Muscle building made simple: 3 steps to get strong
03 Oct 2014 Posted by Samantha Clayton, AFAA, ISSA
Getting results and changing your body composition takes hard work and consistency. Whether your goal is muscle building, improving your overall fitness level, or losing weight, you must do certain things on regular basis to reach your ultimate goal. My three steps will work for any fitness improvement regimen so I will be a little more specific and help you to make your own muscle-building plan.
Step 1. Perform specific exercises on a regular basis.
Step 2. Eat a well balanced diet including adequate amounts of protein and micronutrients.
Step 3. Schedule in some rest days to allow for adaptations to occur.
These three simple steps are essential for getting results with all fitness programs, especially muscle building fitness programs. In order to stimulate muscle growth, your body must be pushed with resistance style exercises. Muscle growth occurs when small muscle fibers tear as a result of stress and then regenerate themselves. This growth occurs during periods of rest and your body needs fuel to regenerate efficiently.
Your muscle building plan must include the following:
- Hard work: Stimulate muscle tissue by training hard. Use your body weight as resistance or lift weights on a regular basis, 3-4 times per week.
- Balance: Do exercises for the upper and lower body to ensure you maintain a good muscular balance in your body.
- Patience: Allow time for the results to appear. It takes time to see muscle growth and gain strength.
- Rest days: Don’t over train because your recovery ability will be compromised. You’ll begin to regress if you do too much. Plan to take at least 1 or 2 rest days per week.
- Motivation: Understand that you need to motivate yourself to make it happen
Best way to train for muscle building
Progressive training is important if you want your muscle building routine to be productive. You must be dedicated to training in a way that helps you to improve over time. Doing the same thing over and over will not get you the muscle building results that you want. If you lift the same amount of resistance, for the same number of repetitions (reps) during each workout session, you’ll stay the same. At some point, you must attempt to either perform more reps, or more use more resistance.
Following a reps and weight increase schedule will allow to easily measure if you’re improving from workout to workout. Rep ranges is a simple concept to understand and apply to your training.

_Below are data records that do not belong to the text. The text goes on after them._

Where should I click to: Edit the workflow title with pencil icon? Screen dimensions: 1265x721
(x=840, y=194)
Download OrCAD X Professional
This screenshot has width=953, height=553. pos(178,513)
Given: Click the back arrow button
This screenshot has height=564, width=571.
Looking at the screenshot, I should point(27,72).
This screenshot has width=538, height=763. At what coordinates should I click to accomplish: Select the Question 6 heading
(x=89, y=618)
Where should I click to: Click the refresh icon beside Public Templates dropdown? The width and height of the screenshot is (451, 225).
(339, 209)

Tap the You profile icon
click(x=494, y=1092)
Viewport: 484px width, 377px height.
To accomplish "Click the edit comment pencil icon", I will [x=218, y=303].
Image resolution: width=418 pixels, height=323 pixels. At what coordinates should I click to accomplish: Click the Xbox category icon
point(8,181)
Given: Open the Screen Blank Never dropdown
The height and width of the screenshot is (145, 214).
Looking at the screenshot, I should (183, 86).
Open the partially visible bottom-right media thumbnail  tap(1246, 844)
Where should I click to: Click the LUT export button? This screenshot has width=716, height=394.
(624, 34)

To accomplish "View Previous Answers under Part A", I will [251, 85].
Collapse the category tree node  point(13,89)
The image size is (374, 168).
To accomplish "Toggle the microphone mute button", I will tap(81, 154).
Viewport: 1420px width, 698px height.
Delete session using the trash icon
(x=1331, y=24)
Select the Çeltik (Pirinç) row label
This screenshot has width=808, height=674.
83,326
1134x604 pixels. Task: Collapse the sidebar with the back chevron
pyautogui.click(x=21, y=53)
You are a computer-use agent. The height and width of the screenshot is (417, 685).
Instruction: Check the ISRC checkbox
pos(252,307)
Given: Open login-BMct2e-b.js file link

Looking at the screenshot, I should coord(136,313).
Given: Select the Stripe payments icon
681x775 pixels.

I like to recommend a rep range of 10-14 for strength training in the initial stages, especially when someone is just getting started. High reps will force you to choose a moderate weight. This way you will become proficient with exercise form (important for safety) as the weight increases. As your workouts transition more into the power range, increase weight and decrease reps.
Beginning a muscle building plan
Your goal in your first workout is to reach muscular fatigue within the set range using a set amount of resistance. For example: 50lbs was your chosen weight for squats and you achieved twelve perfect reps (a thirteenth rep was unattainable). You would simply record in a notebook as Workout one 1 squats = 50lbs 12 reps.
The goal in your next workout would be to achieve more reps with the same weight until you can perform 14 full reps. Achieving the set reps should prompt you to increase resistance in your following session because the top end of the rep range was achieved.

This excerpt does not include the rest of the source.